* **To do**
Starting at the line that contains "Supersport (70, 2399)", write out every line through the end of the records exactly as it stands, and leave out all pictures.

* **Data for analysis**

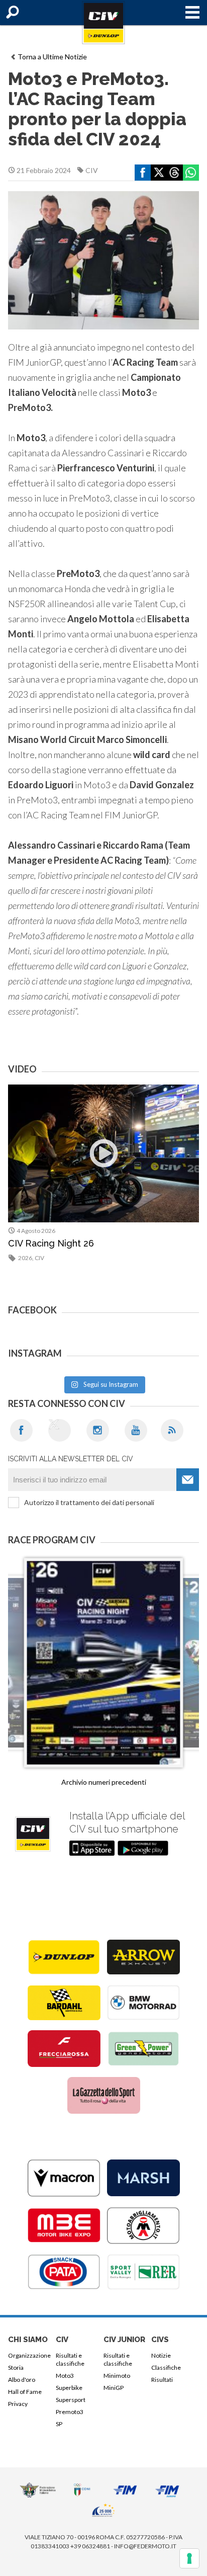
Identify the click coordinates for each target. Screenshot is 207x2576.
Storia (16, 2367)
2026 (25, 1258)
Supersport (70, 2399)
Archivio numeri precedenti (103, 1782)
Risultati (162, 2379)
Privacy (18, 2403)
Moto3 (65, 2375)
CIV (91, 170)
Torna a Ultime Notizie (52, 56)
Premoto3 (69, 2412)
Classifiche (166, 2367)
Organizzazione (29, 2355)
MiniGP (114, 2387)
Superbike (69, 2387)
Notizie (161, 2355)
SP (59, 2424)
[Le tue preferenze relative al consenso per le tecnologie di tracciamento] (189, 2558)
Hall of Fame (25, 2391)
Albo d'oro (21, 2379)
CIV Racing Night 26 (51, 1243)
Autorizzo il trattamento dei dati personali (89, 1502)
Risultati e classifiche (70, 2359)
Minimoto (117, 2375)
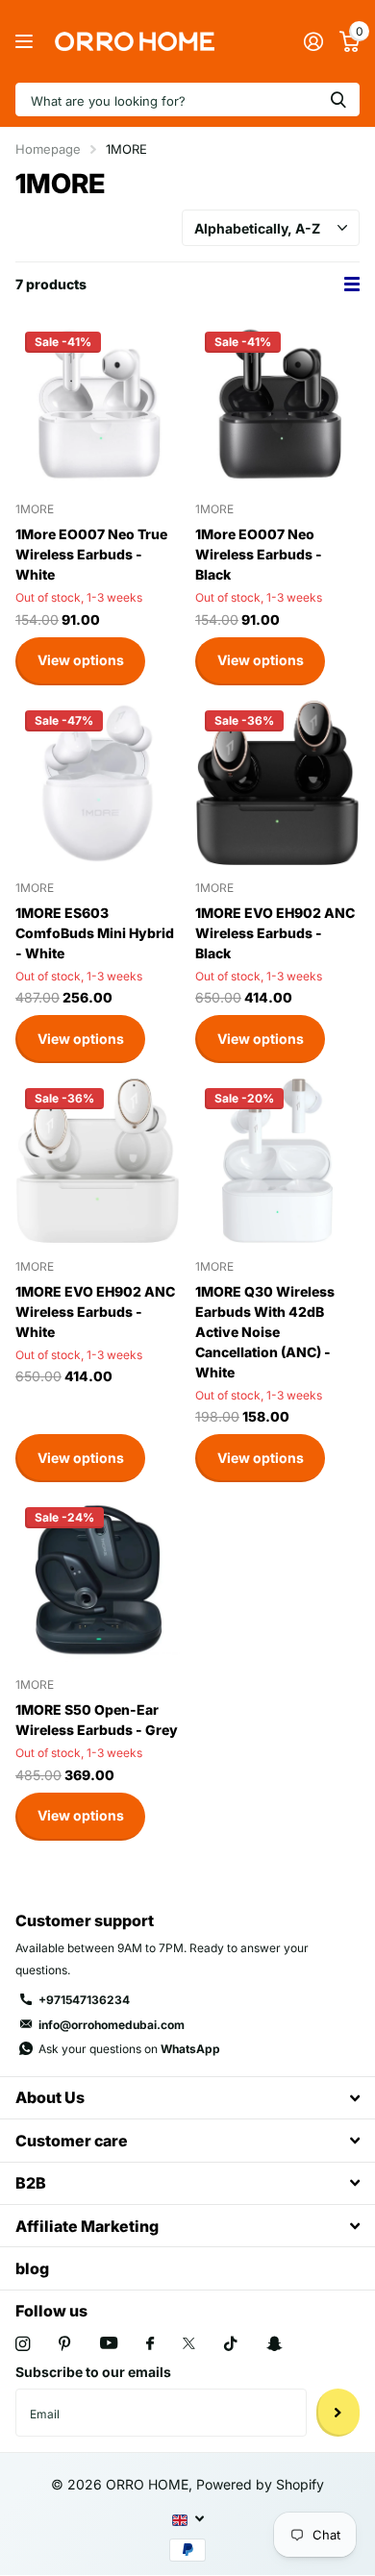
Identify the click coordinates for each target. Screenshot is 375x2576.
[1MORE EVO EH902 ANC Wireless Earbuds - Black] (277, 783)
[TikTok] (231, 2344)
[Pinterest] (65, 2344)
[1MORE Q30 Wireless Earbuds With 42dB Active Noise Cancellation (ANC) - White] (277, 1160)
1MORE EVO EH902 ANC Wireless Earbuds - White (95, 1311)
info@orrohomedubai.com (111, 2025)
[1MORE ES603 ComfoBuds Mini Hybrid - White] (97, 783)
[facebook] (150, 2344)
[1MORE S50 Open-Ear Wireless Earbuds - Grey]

* **Response for this exercise**
Supersport (70, 2399)
Archivio numeri precedenti (103, 1782)
Risultati (162, 2379)
Privacy (18, 2403)
Moto3 (65, 2375)
CIV (91, 170)
Torna a Ultime Notizie (52, 56)
Premoto3 (69, 2412)
Classifiche (166, 2367)
Organizzazione (29, 2355)
MiniGP (114, 2387)
Superbike (69, 2387)
Notizie (161, 2355)
SP (59, 2424)
[Le tue preferenze relative al consenso per le tecnologie di tracciamento] (189, 2558)
Hall of Fame (25, 2391)
Albo d'oro (21, 2379)
CIV Racing Night 26 (51, 1243)
Autorizzo il trattamento dei dati personali (89, 1502)
Risultati e classifiche (70, 2359)
Minimoto (117, 2375)
Identify the click coordinates for each target. Screenshot is 375x2576.
[1MORE EVO EH902 ANC Wireless Earbuds - Black] (277, 783)
[TikTok] (231, 2344)
[Pinterest] (65, 2344)
[1MORE Q30 Wireless Earbuds With 42dB Active Noise Cancellation (ANC) - White] (277, 1160)
1MORE EVO EH902 ANC Wireless Earbuds - White (95, 1311)
info@orrohomedubai.com (111, 2025)
[1MORE ES603 ComfoBuds Mini Hybrid - White] (97, 783)
[facebook] (150, 2344)
[1MORE S50 Open-Ear Wireless Earbuds - Grey]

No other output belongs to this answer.